AUFGABE
Schreibe aus dem Forumsthread zum Thaifest alles von "Herbert war mit" bis hinunter zu "der Löschung dauert." noch einmal ab und ersetze dabei "BBG" durch "Forum".

DOKUMENTABSCHNITT
# Öffenlicher Bereich > Termine >  Thaifest in Mülheim a.d.Ruhr

## Willi Wacker

Thaifest in Mülheim a.d.Ruhr
...heute der Auftakt
Morgen wird's rappe voll

----------


## Robert

Und es war am heutigen Sonntag voll:

----------


## Willi Wacker

...währen wir uns fast über den Weg gelaufen
hatte Heute aber nur Frau und Tochter hin gebracht 
und so wie es sich für einen fürsorglichen Mann und Vater gehört
auch wieder abgeholt

----------


## Robert

> ...währen wir uns fast über den Weg gelaufen
> hatte Heute aber nur Frau und Tochter hin gebracht 
> und so wie es sich für einen fürsorglichen Mann und Vater gehört
> auch wieder abgeholt


Dann hättest Du Monta, Dragon und Hualan auch kennenlernen können...  ::

----------


## walter

Wir hatten heute auch ein kleines Thaifest. Ich mit 3 Thaimädels und einem Thai, der aber früher ging.   ::  

War der Hualan mit dem Herbert unterwegs? Stark. Dann wird er bald wieder im BBG aufschlagen.

----------


## Robert

> War der Hualan mit dem Herbert unterwegs? Stark. Dann wird er bald wieder im BBG aufschlagen.


Herbert war mit mir unterwegs, Hualan war mit anderen da, der ist seit knapp 4 Wochen wohl zurück...

----------


## walter

Über den Hualan weiß ich nichts mehr. Ich habe mich bei ihm und funfun aus dem BBG abgemeldet. Bin ja gespannt wie lange es mit der Löschung dauert. 

Gruß an Herbert

----------


## Willi Wacker

> Dann hättest Du Monta, Dragon und Hualan auch kennenlernen können...


...na ja, Dragon weiss ich nich
auf Monta hätte ich z.Z. eher kein Bock
und zum Hualan könnte ich hin fahren wenn ich wollte
er wohnt ja hier in der Nähe

...war Andreas auch da ?

----------

Koordinatendaten der Einträge:
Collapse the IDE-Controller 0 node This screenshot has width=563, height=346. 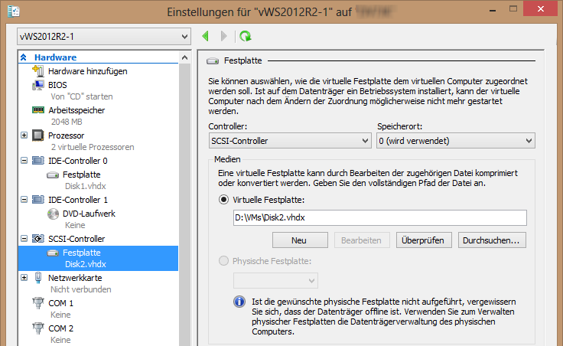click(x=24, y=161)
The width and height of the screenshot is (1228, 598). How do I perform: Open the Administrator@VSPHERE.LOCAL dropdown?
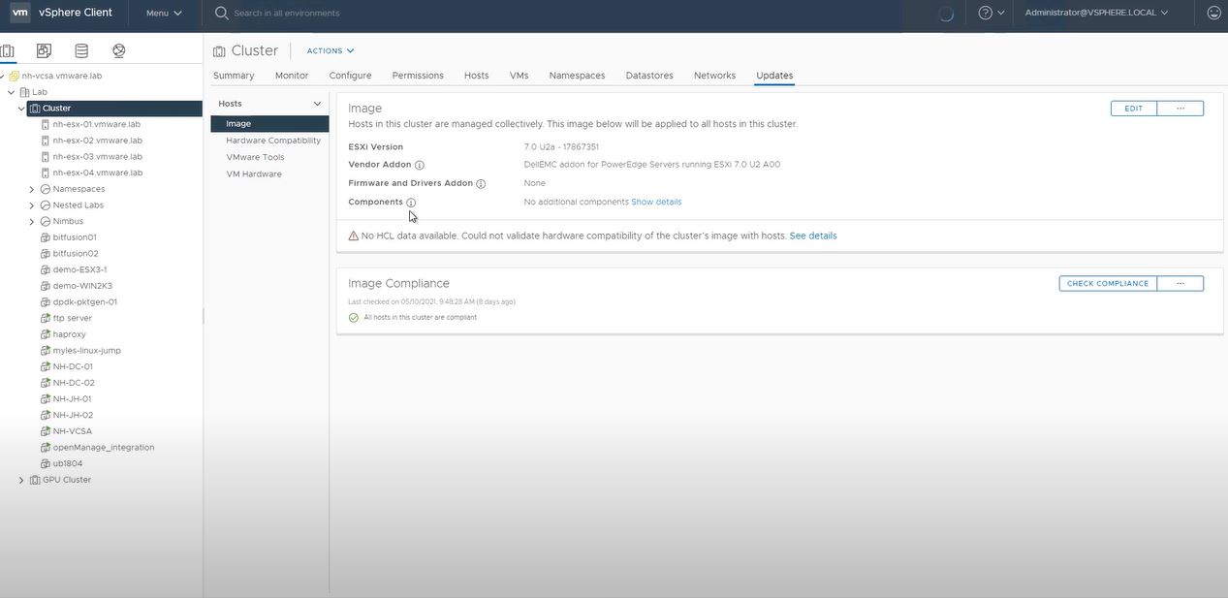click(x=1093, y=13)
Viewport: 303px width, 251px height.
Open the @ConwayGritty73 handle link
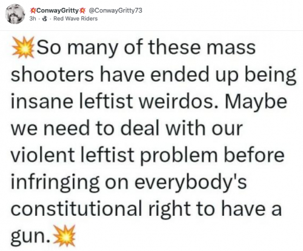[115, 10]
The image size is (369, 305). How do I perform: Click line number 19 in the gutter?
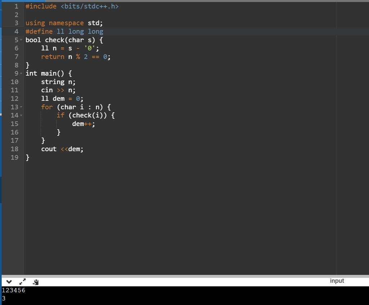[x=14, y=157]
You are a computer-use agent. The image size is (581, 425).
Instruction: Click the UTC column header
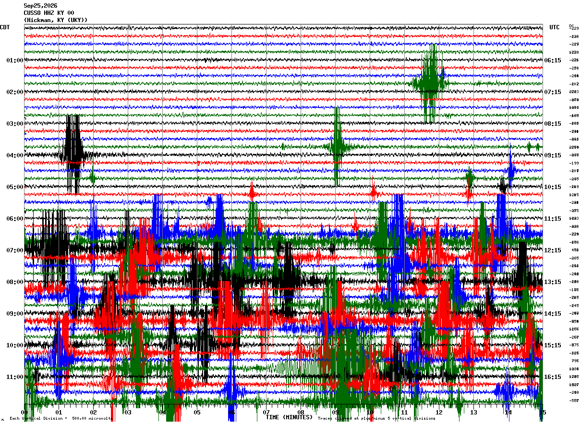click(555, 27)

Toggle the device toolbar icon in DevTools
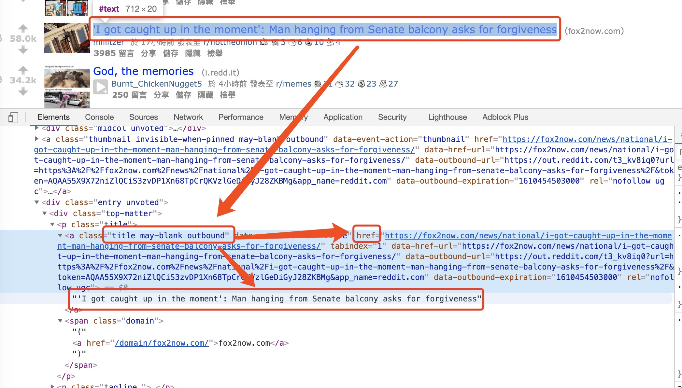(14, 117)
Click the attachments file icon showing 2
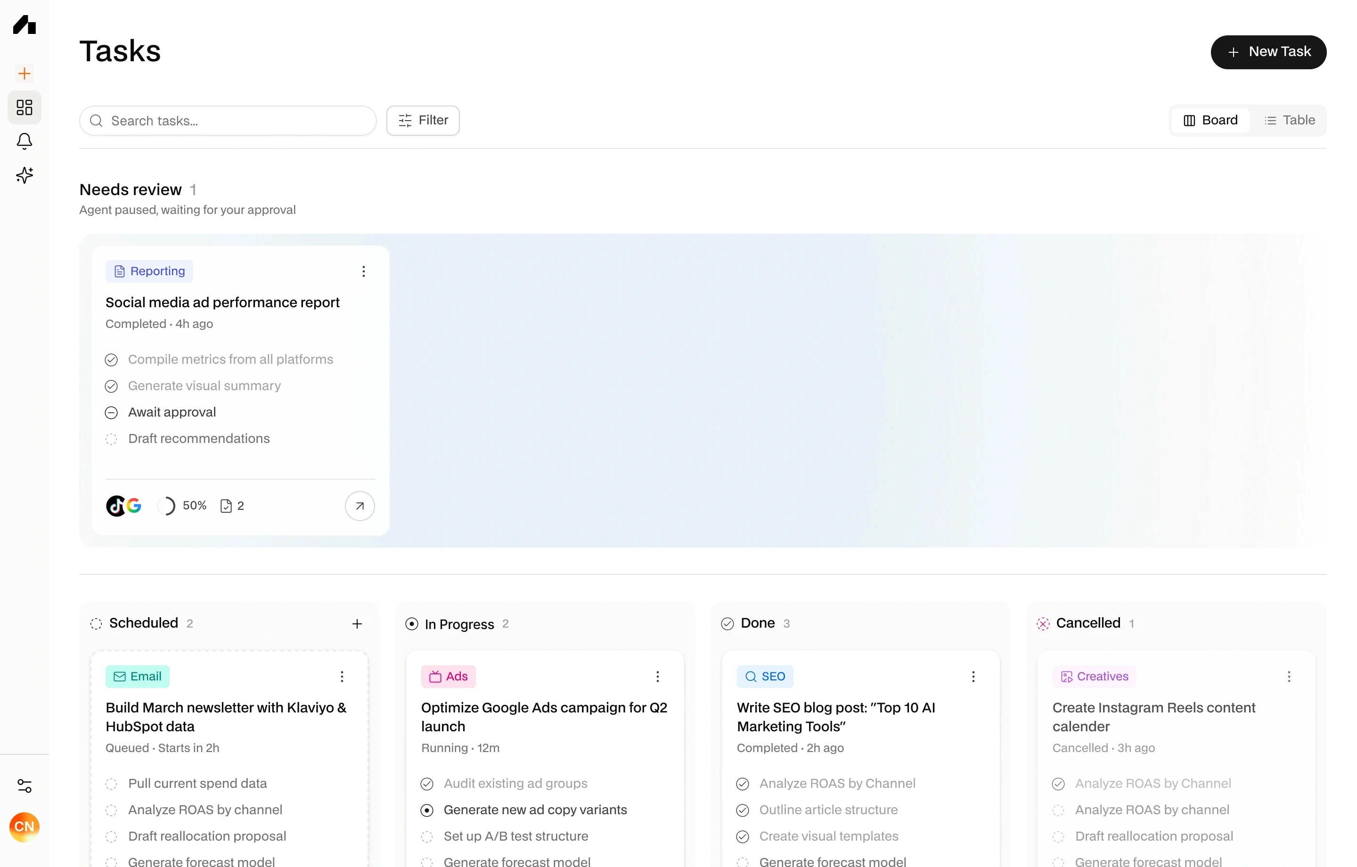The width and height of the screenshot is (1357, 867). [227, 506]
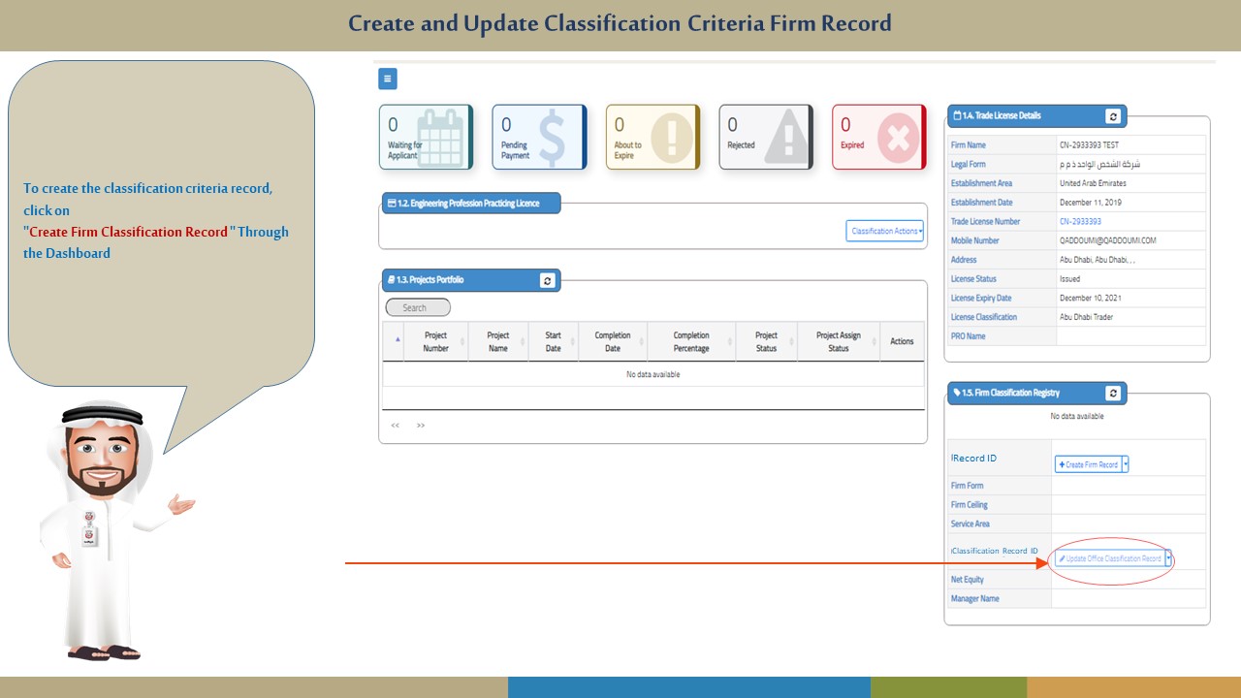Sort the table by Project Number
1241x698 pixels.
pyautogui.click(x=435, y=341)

ERGEBNIS
Herbert war mit mir unterwegs, Hualan war mit anderen da, der ist seit knapp 4 Wochen wohl zurück...

----------


## walter

Über den Hualan weiß ich nichts mehr. Ich habe mich bei ihm und funfun aus dem Forum abgemeldet. Bin ja gespannt wie lange es mit der Löschung dauert.